France's debate on national identity ended amidst a backdrop of immigrant tensions. While some saw the discussion series as a vital public discourse, many felt it served as a platform for xenophobic comments.
What makes someone French?
A three month series of town hall debates on national identity and the essence of being French ended on Monday. Prime Minister Francois Fillon is to meet with other ministers to study the results before French President Nicholas Sarkozy decides which measures should be adopted.
France's immigration minister called the debates a success
The debates, which took place in communities across France, were meant to serve as a forum to discuss the core of French identity.

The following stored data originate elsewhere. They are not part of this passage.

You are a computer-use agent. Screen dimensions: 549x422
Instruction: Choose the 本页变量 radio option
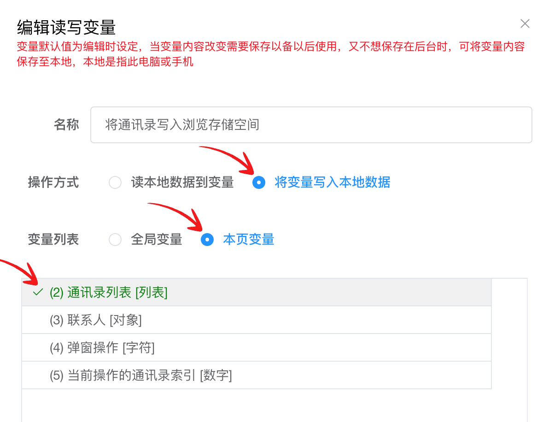click(207, 240)
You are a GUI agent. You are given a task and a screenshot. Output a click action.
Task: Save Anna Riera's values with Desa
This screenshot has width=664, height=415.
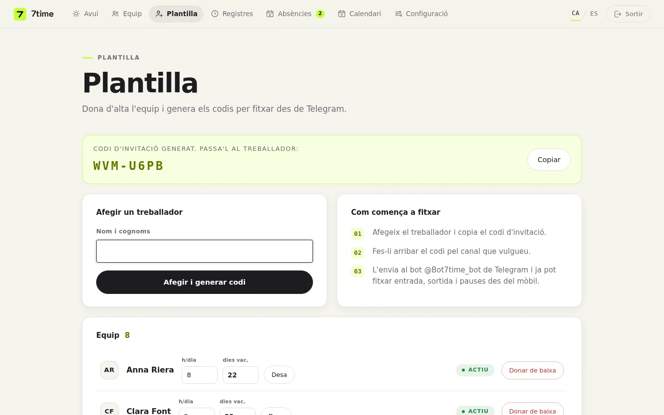click(279, 375)
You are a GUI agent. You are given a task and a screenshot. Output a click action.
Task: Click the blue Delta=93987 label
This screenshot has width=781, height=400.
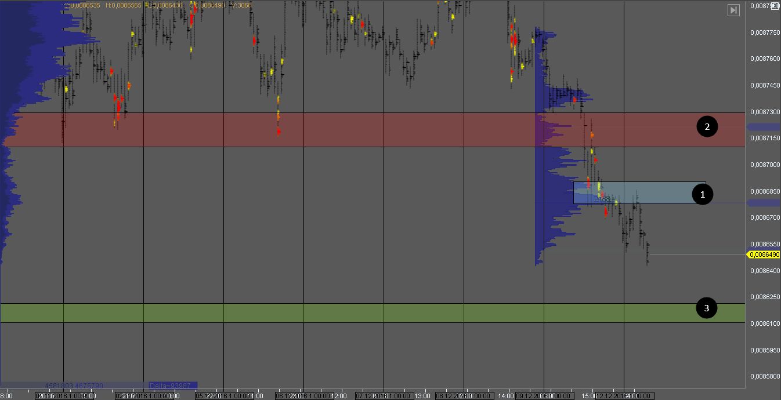click(x=173, y=386)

"We must reaffirm the values of national identity and pride in being French," Eric Besson, the Minister for Immigration and National Identity, said in November as he introduced the event.
Ultimately, the debates saw the introduction of several new proposals, including compelling school children to sing the national anthem, prohibiting the full Islamic veil in public spaces, and creating a stricter 'citizenship contract' for would-be French citizens.
However, many criticized the events for fostering anti-immigration sentiments towards Muslims, rather than defining French values. Opponents of President Nicholas Sarkozy said he used the series to pander to the right and rouse political support from conservatives for the upcoming elections in March.
A flag in every classroom
The French immigration minister, Eric Besson, called the debates a success. A website created to facilitate the discussion online received about 55,000 contributions, according to the ministry. Many of the recommendations from the debates, such as the hanging of French flags in classrooms, are expected to be enacted by summer.
In 2005, racial tensions triggered riots in the suburbs of Paris
France is home to about 6 million Muslims and prides itself on its secular values, including separation of church and states. However, the government is frequently criticized for its policies toward Arab and black minorities, many of whom are French citizens.
The debates, which began in November, have intensified in recent months against a backdrop of unrest among many who feel the debates are inciting anti-Muslim sentiments. On Monday swastikas and racial slurs were painted on the walls of a mosque in the town of Saint-Etienne. In December, Nazi slogans and pig feet were found in December in a mosque in Southern France.